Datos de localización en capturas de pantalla
______________________________
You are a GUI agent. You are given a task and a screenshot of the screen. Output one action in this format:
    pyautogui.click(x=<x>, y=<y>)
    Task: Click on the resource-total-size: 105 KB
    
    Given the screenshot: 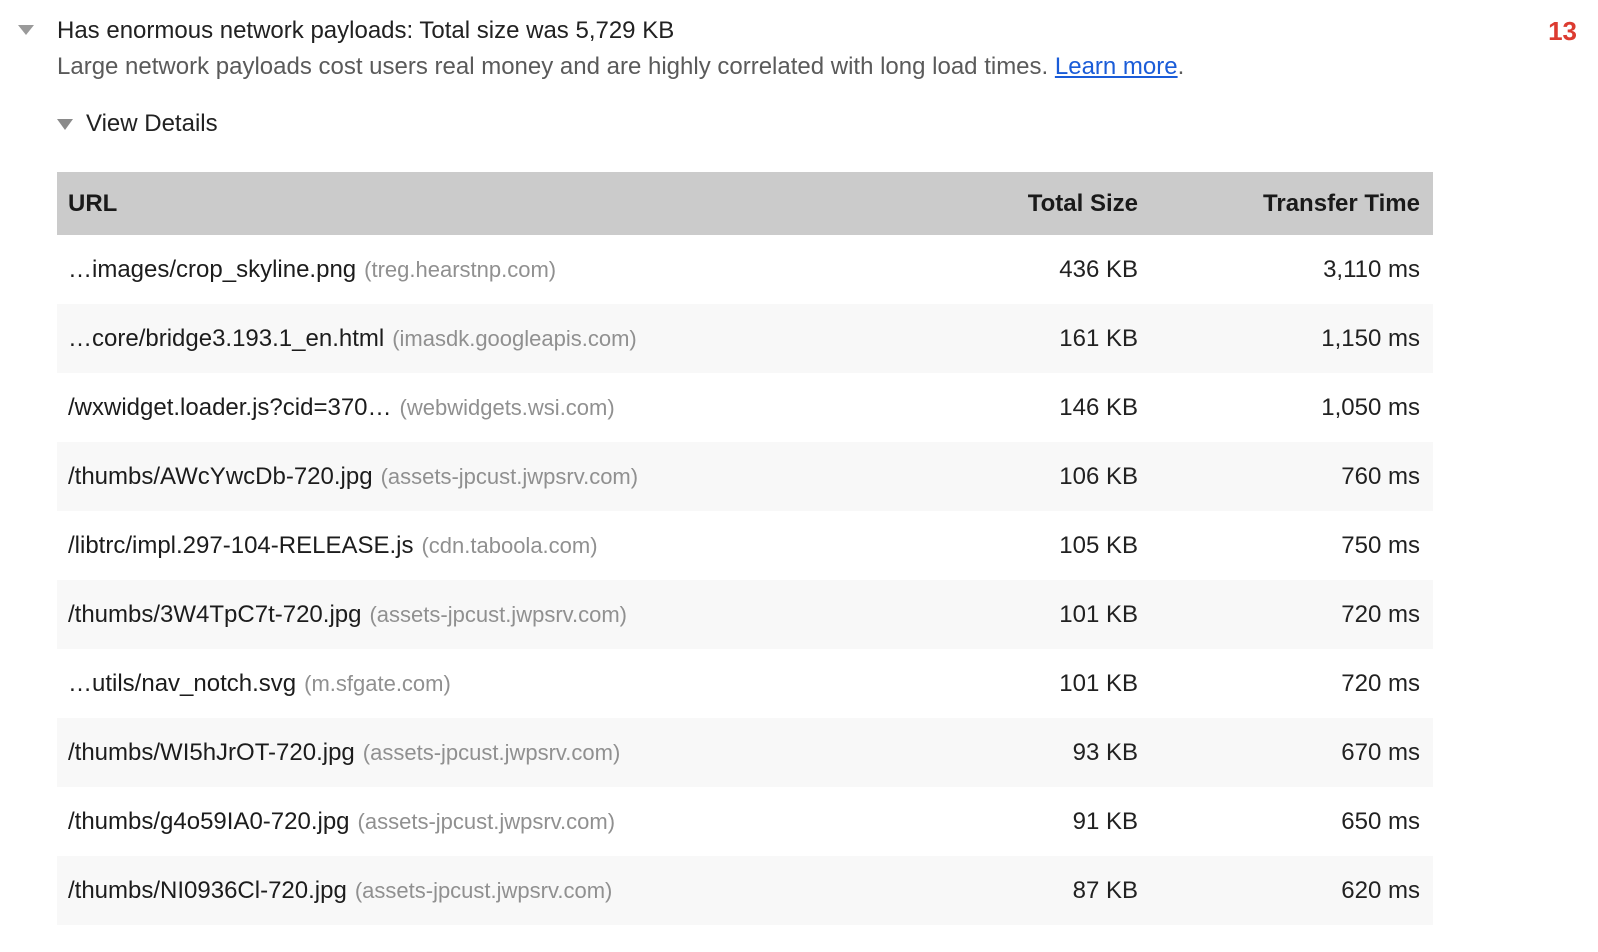 What is the action you would take?
    pyautogui.click(x=1098, y=545)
______________________________
* [Requisitos de la tarea]:
Devuelve sin cambios las líneas de los ítems que van desde el comienzo hasta la línea que contiene "Task: Click on", esta incluida.

* [Espacio de respuesta]:
You are a GUI agent. You are given a task and a screenshot of the screen. Output one action in this format:
    pyautogui.click(x=<x>, y=<y>)
    Task: Click on the resource-total-size: 105 KB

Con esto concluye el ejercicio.